Typically, the Particle IDentification (PID) correction tables are provided in bins of momentum, polar angle and charge of a particle
and for a particular PID selection cut.
The offline PID tables are provided as files in CSV format. They can be easily loaded as a DataFrame in a Jupyter Notebook or in a python script
via the ``pandas.from_csv()`` function.
Each charged final state particle can have corresponding efficiency and fake rate correction tables.

For the offline reweighting one needs to specify the reconstructed and generated PDG codes for each table, e.g. the electron efficiency
table is ``(11, 11)`` and the pion to electron fake rate is ``(11, 211)``.
The user ntuple may contain variables for a mother particle and several daughter particles and
the daughter particles have their own unique prefix, so here we expect that all necessary variables for the reweighting have the same prefix.

The PID selection thresholds should be specified per particle to select correct entries from the PID correction tables.

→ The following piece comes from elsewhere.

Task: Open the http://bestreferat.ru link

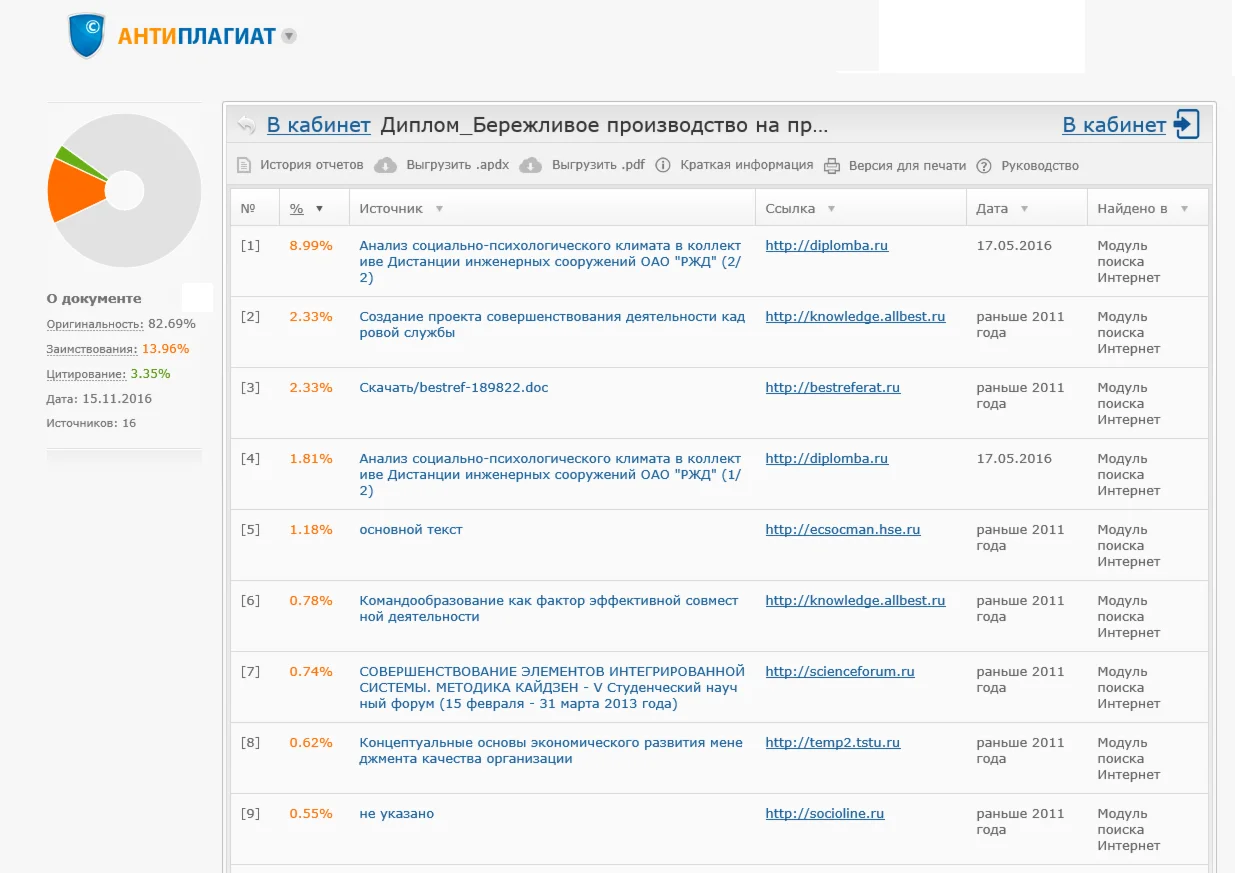Action: click(x=832, y=387)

The following code snippet provides an example of reweighting particles with prefixes ``lepminus_`` and ``lepplus_`` in the ``user_df`` DataFrame:

.. code-block:: python

  from sysvar import add_weights_to_dataframe
  tables = {(11, 11): efftable_e,
            (11, 211): faketable_pi_e,
            (11, 321): faketable_K_e}
  thresholds = {11: ('pidChargedBDTScore_e', 0.9)}
  add_weights_to_dataframe('lepminus_',
                           user_df, 
                           systematic='custom_PID', 
                           custom_tables=tables, 
                           custom_thresholds=thresholds)
  add_weights_to_dataframe('lepplus_',
                           user_df, 
                           systematic='custom_PID', 
                           custom_tables=tables, 
                           custom_thresholds=thresholds)


.. warning::
    Please make sure that the correction tables and the ntuple are compatible before application of the weights!
    In the example above, it is expected that ``pidChargedBDTScore_e > 0.9`` cut has been already applied on ``user_df``.

By default, the `add_weights_to_dataframe <sysvar.add_weights_to_dataframe>` function calls will add ``lepminus_Weight`` and ``lepplus_Weight``
columns to the ``user_df`` and they will add additional columns of ``lepminus_Weight_0`` to ``lepminus_Weight_99`` and
``lepplus_Weight_0`` to ``lepplus_Weight_99``, which are the variations of the nominal weights according to the total PID uncertainty.
The systematic uncertainties can be correlated by providing the same seed value to the particles
by providing the same ``sys_seed`` argument value to the ``add_weights_to_dataframe`` method calls.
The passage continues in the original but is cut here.